A new study has revealed that the use of inhaled steroids can increase the risk of diabetes . It was found that people who took inhaled corticosteroids have a higher risk of developing type 2 diabetes, and that this also rises with the level of dosage.
Scientists at Lady Davis Institute for Medical Research in Montreal, Canada, found that the chances are even greater if the patient suffers from chronic obstructive pulmonary disorder (COPD), but less so for asthmatics . The study, published in the American Journal of Medicine and involving the analysis of around 400,000 patients that have been treated for COPD or asthma, found that inhaled corticosteroids increased the rate of onset of diabetes by 34 per cent for each year of use.
Although it is already known that oral corticosteroids increase the risk of diabetes, this is the first evidence that the inhaled form has the same effect.

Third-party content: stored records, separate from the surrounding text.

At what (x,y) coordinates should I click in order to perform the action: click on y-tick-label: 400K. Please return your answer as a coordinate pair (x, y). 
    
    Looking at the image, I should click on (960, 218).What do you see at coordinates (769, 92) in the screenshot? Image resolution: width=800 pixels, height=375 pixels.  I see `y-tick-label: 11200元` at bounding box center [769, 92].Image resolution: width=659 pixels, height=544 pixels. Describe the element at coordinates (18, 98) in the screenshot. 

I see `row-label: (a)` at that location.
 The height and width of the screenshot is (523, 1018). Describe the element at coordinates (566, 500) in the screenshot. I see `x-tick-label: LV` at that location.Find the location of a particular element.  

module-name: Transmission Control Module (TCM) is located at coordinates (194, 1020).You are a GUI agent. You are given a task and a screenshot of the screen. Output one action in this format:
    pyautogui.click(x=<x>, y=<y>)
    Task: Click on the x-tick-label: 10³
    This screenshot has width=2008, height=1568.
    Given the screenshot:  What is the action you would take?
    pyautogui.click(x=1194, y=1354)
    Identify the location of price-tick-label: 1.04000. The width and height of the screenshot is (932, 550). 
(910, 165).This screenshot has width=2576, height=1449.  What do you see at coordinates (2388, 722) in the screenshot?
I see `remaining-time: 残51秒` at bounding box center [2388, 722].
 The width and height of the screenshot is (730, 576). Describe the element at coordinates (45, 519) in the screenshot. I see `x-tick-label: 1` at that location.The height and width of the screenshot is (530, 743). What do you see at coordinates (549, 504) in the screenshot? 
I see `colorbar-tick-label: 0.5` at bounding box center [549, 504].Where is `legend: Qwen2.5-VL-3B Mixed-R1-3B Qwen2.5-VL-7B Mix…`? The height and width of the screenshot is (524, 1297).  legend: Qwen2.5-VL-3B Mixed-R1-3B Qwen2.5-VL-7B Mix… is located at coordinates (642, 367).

Samy Suissa, lead author of the study, commented “These medications are very effective in asthma, so the benefits clearly outweigh the risk for asthmatics. However, their effectiveness is questionable in COPD, where they are also used in higher doses. This is a very different risk/benefit situation.”
Suissa added “We recommend that physicians reserve the use of inhaled steroids for the patients who truly benefit from these medications, namely asthmatics, and curb their use in COPD to the few patients for whom they are indicated.”